Photo courtesy of American Jewish Committee Los Angeles.

Photo courtesy of American Jewish Committee Los Angeles.

AJC Los Angeles filed a police report with the Santa Monica Police Department on July 22 and notified the Santa Monica City Council. Santa Monica Mayor Pro Tempore Terry O’ Day told the Journal in an email that the city “acted swiftly to remove the graffiti and is attempting to determine if this is a pattern or a random act.”

California State Assemblyman Richard Bloom (D-Santa Monica) said in a July 20 Facebook comment, “Virulent hate speech is on the rise. We must call it out whenever and wherever we see it.”

Similar graffiti was also found along the pedestrian bridge on July 17. According to CBS Los Angeles, a swastika and the words “Holocaust is a lie” were scrawled along the bridge. The City of Santa Monica painted over epithet and police didn’t find any further vandalism nearby at the time.

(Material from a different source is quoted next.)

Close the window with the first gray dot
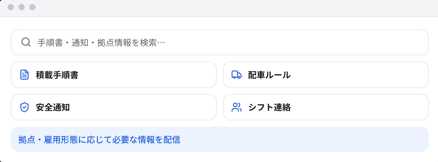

Anti-Defamation League Los Angeles Regional Director Amanda Susskind told CBS Los Angeles on July 17 that such graffiti is “a function of events, like Charlottesville, that just unleashed a lot of people to come out from behind the shadows of the internet and out into [the] public. There’s less shame.”

Susskind told the Journal it wasn’t yet clear if the July 17 graffiti and the July 20 graffiti were related, but if they are, she said, “It is even more of a heightened issue for us.”

She added that the Santa Monica pedestrian bridge “is a high visibility spot, which compounds the insult and injury that you see in the messages.”

Kordestani said AJC Los Angeles is “very concerned” about the July 20 graffiti given that the Hebrew Discovery Center synagogue in Woodland Hills had white paint smeared on it on July 14 and that anti-Semitic graffiti was found on Mishkan Torah Valley Community Kollel in Tarzana on January 29.

“Seeing this in Santa Monica and a number of other incidents in L.A., the L.A. area, and Southern California in general – not to mention of course the [Chabad of] Poway shooting – we are very concerned about the uptick in anti-Semitic incidents not just globally but locally,” Kordestani said.

A California Department of Justice report released on July 2 found that there was a 21 percent increase in anti-Semitic hate crimes in California in 2018 compared with 2017.

Susskind told CBS Los Angeles that Holocaust education is necessary to counteract such anti-Semitic graffiti.

“There are still those of us alive — my grandmother survived Auschwitz, my father was rescued on the kindertransport to London — so we’re still around,” Susskind said. “We can still tell these stories in a personal way.”